Getting a Count of Occurrences of Items in a Ruby Array (and a Caveat for Rails)

I feel like I’m often wanting to count occurrences of items in an array (Rails has its own special case as well), and I’m always trying to do it the “long way.”

I finally stumbled upon this answer on StackOverflow that details the version-by-version options:

  • Ruby 2.7+ use .tally directly on the array:
irb(main):006:0> %i{a b c c d c e b a a a b d}.tally<br>=> {:a=>4, :b=>3, :c=>3, :d=>2, :e=>1}
irb(main):011:0> %i{a b c c d c e b a a a b d}.group_by(&:itself).transform_values(&:count)
=> {:a=>4, :b=>3, :c=>3, :d=>2, :e=>1}
irb(main):012:0> %i{a b c c d c e b a a a b d}.group_by(&:itself).map { |k,v| [k, v.length] }.to_h<br>=> {:a=>4, :b=>3, :c=>3, :d=>2, :e=>1}

The Rails Exception

It’s a pretty common temptation, especially once you start thinking in terms of the list of items you want to count, to try to use a pure Ruby solution for things. But what if your source is from the your database?

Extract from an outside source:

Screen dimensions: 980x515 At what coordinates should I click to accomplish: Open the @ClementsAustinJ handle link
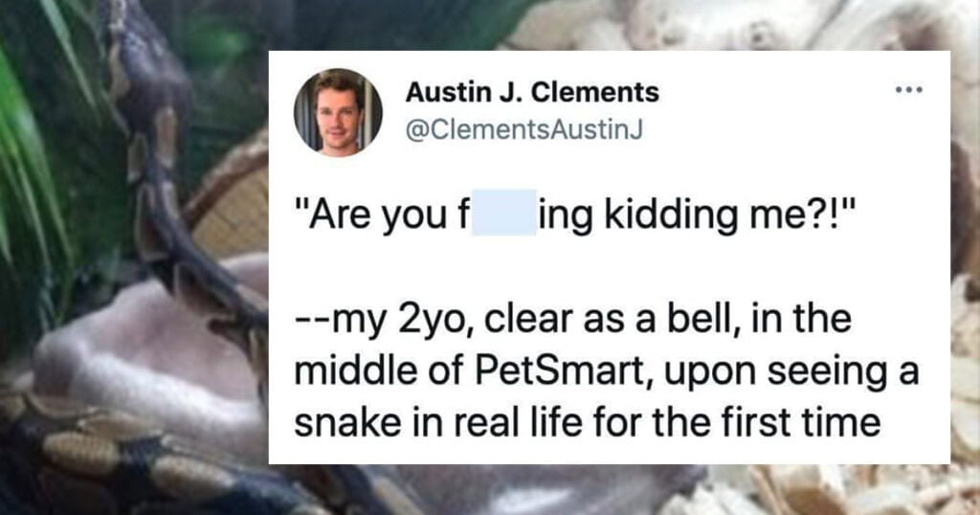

The key here is the database. You probably don’t want to load all of the records from the database just to count them using the above methods, and SQL has a GROUP BY clause which is just called .group.

D, [2021-08-26T02:49:43.996743 #4] DEBUG -- :    (1.2ms)  SELECT COUNT(*) AS count_all, "entries"."user_id" AS entries_user_id FROM "entries" GROUP BY "entries"."user_id"
=> {1=>231, 4=>15, 2=>2}

This output is tallying entries by what User (via user_id) entered them. More importantly, the SQL used did the counts within the database without retrieving any data contained into the application except what was counted. (This used to be a pun on the :what column in the entries table, but apparently we’re not there with proper rendering and cutting and pasting of emojis between apps and OSes and well, I enter emoji as part of my entries in this app.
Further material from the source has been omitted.